Most of the revenue would go toward the federal takeover of Medicaid for children in poverty – currently split between state and federal funds – and provide more money for states that expand their State Children's Health Insurance Program (SCHIP) to include children of the working poor. In practice, states would agree to cover children in households up to 300 percent of poverty level – an income of $57,241 for a family of four in 2005. That change would insure approximately 8 million new children. And with expanded Medicaid access for two additional years through age 20, Prof. Thorpe estimates the entire program would cover between 10 and 11 million uninsured children.

Carrot and Stick

Also not mentioned in the ad is a potentially controversial provision that would require all parents except the lowest earners to buy health insurance for their children, or lose the child tax exemption on their annual income taxes. Except for those in the lowest income bracket – taxable income of less than $29,700 for a single parent and $59,400 a year for couples – parents would lose a $3,200 tax exemption for each child in 2005 if they didn't purchase insurance for their kids. That would amount to a tax increase of $800 per child for those in the next highest tax bracket and $1,120 per child for the most affluent families in the highest bracket.

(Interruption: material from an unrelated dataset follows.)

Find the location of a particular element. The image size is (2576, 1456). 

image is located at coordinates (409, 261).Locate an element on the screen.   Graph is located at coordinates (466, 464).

The bill does provide a tax credit for some parents who buy insurance for children ages 19 and under. The credit only covers expenses beyond 5 percent of adjusted gross income each year, and it isn't clear how many families would be in a position to benefit. The credit is aimed at making sure no family pays more than a set portion of annual income on their children's health insurance.

  --by Jennifer L. Ernst

Sources

 

Kenneth E. Thorpe, "Federal Costs Associated with Kerry Health Care Proposal," Prepared for Office of Sen. John Kerry, 26 January 2005.

John Kerry, "Putting Kids First," Editorial, The Berkshire Eagle, 2 June 2005.

S.114, “Kids Come First Act of 2005,” 109th Congress, Introduced 24 January 2005.